But in 1893 the try became worth three points, as it was to remain for 78 years. That means that the goal involving a try was worth five points, the drop and the goal from the mark four points, and the goal from a penalty three points.

In 1905 the drop stayed at four points but the goal from the mark became worth only three points, as it had been in 1889 and as it remained till 1978.

In 1924, South Africa played New Zealand at Ellis Park in Johannesburg. Each side kicked a penalty goal and a dropped goal, but New Zealand won 7-6. Their drop goal by Archie Strange was in general play, while Phil Mostert’s was from a mark.

Scoring then had its longest period of stability – 43 years without a change.

The change came in 1948 when the dropped goal was dropped to three points. Now the try, the penalty goal, the drop goal  and the goal from a mark were all worth three points each with the conversion at two points.

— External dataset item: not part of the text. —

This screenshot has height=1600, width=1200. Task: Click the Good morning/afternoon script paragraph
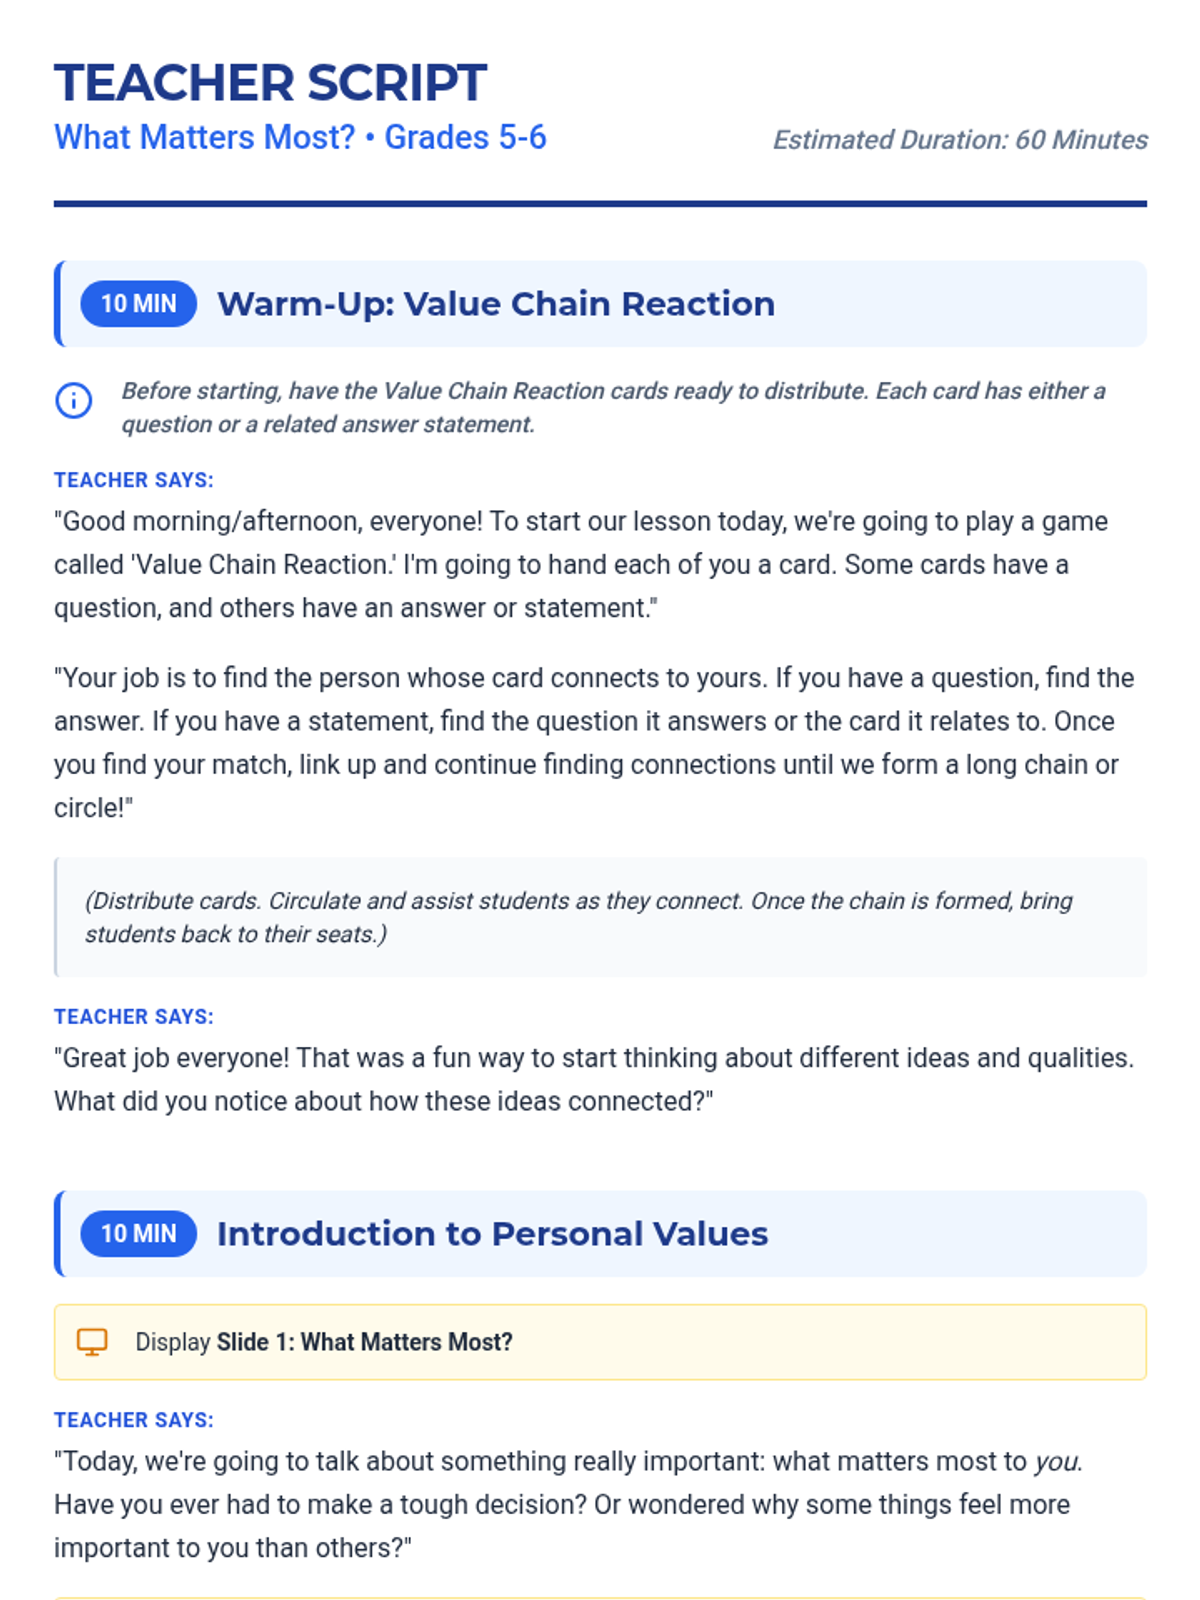pyautogui.click(x=580, y=565)
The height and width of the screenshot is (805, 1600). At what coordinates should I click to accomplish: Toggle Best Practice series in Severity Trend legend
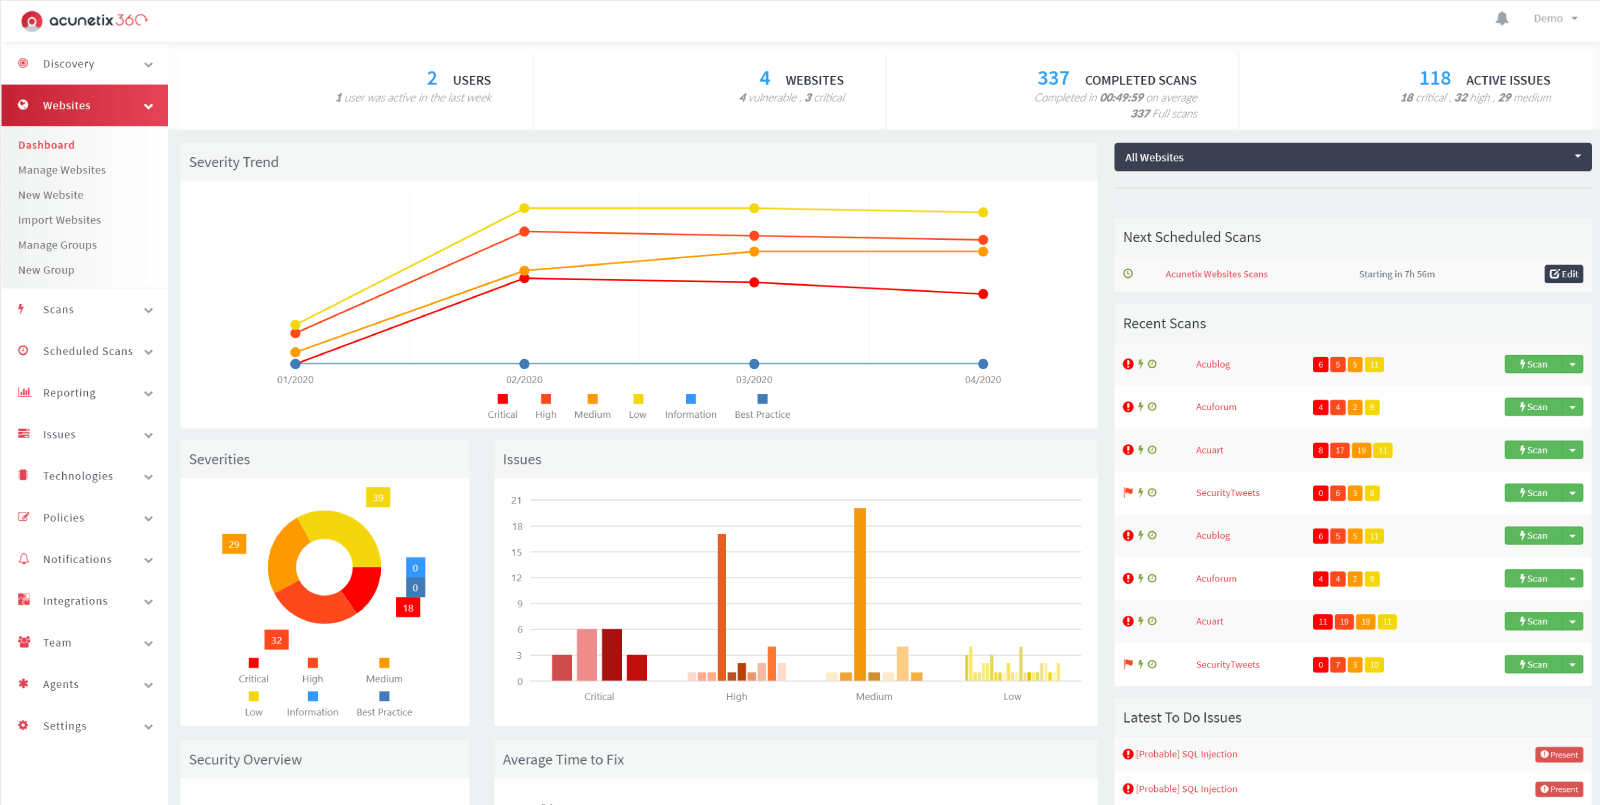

The changes from now on were to the value of the try and the eradication of the goal from a mark as free kicks came in for certain offences at scrums and lineouts before play had started,  and marks were confined to the defending team’s quarter of the field.

In 1971 the try was increased to four points and then in 1992 to five points. The try deserves something special, for, after all, it is the crowning achievement of a rugby match.

Since then there has been no tampering with the scoring system in the vast majority of rugby union matches.